November 26, 2005 @ 5:27 pm

I agree with Nicole. Tea Cake does not provide absolute power for Janie. That is not something that she can achieve through another person. For Janie to have absolute freedom she needs to find herself and not rely on another person to fulfill her needs in life. To me Janie’s flaw is just that. ALl her happiness has been based upon other people. And when she is unhappy it is because she does not have soemone making her happy. Janie needs to find someone to make herself happy on her own. Because we all know that Tea Cake dies in the end, so what is Janie going to do after that when the source of her happiness is gone?

EMILY DESTEFANO

66

   hurston

November 27, 2005 @ 5:17 pm

In response to Emily’s comment of what is Janie going to do after Tea Cake dies- I think that she will have to learn to find happiness by herself.
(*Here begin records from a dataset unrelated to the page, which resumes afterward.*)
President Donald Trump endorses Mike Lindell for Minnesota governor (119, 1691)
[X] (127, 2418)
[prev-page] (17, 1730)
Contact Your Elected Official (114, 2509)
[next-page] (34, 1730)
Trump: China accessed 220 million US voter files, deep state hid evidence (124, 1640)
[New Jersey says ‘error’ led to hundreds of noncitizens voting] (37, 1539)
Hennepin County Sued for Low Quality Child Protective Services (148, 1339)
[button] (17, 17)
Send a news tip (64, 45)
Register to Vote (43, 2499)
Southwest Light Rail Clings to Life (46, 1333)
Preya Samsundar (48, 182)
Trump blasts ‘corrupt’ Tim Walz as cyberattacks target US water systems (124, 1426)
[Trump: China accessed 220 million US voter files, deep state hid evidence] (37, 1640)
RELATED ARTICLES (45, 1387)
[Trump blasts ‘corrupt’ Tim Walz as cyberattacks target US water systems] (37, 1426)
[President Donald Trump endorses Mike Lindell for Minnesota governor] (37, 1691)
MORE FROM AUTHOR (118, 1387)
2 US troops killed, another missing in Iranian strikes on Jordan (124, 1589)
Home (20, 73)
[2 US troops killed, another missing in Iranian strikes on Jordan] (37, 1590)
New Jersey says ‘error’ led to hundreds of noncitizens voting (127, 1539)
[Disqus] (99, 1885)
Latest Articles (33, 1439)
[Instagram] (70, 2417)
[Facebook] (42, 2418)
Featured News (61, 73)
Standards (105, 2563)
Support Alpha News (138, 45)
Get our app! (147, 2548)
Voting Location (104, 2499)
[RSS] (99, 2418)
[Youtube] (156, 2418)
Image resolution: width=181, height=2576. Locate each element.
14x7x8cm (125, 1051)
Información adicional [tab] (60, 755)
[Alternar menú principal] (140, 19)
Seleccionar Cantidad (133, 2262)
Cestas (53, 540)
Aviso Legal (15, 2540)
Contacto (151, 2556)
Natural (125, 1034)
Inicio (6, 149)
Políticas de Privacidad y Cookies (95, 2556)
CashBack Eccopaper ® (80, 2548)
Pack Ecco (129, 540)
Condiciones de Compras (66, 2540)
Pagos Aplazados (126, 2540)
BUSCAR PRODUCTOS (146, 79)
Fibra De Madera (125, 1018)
She returns home alone, so she obviously does not fill the void with another man. She must have finally found a way to live and be happy with herself and that she does not need another person to help her.
I also agree that if she is married, she will never be free. I think that she likes some kind of control because she seems to like that he asks her to dress in blue, which was said earlier.
I like the new relationship that Janie has with Tea Cake because he gives her attention through her slight control, and she seems to enjoy it and is not feeling burdened by him.

-Cassie

76

   hurston

November 27, 2005 @ 11:33 pm

I think Janie is simply smitten by Tea Cake for their relationship differs in many ways from hers with Jody. Janie actually finds herself happy and she knows that she can do whatever she pleases and Tea Cake will not stop her. I think this also plays into her age, which might in some way intimidate Tea Cake. He doesn’t want to upset Janie, but he is also much younger than her and still learning about life. The decisions he makes, like taking her money and spending it on a big get-together, show that he does not think maturely. To make up for his actions, he promises that “Ah need no assistance tuh help me feed mah woman. From now on, you gointuh eat whutever mah money can buy yuh and wear de same” (122). This can show that he wants to take over the “manly” position in the relationship, but at the same time, it didn’t hurt his pride to use up all her money. At this point, I am still not sure what to think of Tea Cake.

Emily Ward

77

   hurston

November 27, 2005 @ 11:36 pm

I disagree. Go figure since i’m the one that wrote that Tea Cake sets Janie free. I agree with you Sarah in that it seems Tea Cake sets Janie on a pedastal however it is clearly because he considers Janie to be better than him. He knows what Janie had with Jody (meaning in a material sense) and he knows that he has no means of competing with that. He doesn’t want to expose Janie to a world based on gambiling. He was protecting her from seeing that worst in him because he had a fear of losing her, “Janie, Ah wanted tuh, mighty much, but Ah was skeered. Too skeered Ah might lose yuh” (Hurston 118). ~Leena~

91

   hurston

November 28, 2005 @ 5:12 am

I agree with what Cassie said about how Janie does not need to fill the loss of Tea Cake with another man. Tea Cake showed her somehting no other man could. He treated her with repsect and did not use her as a trophy as her former two husbands did. I almost feel like Janie used Tea Cake as a prop to achieve her goal. She used his respect and love to gain confidence and voice. In the coming chapters of the novel, i think Janie will continue down the path Tea Cake helped her get on. Her life will be better, even though Tea Cake is gone. I strongly believe that there will be no more men in her life, and she will prove to the readers that she is a strong and independent woman, and hero like qualities will be shown.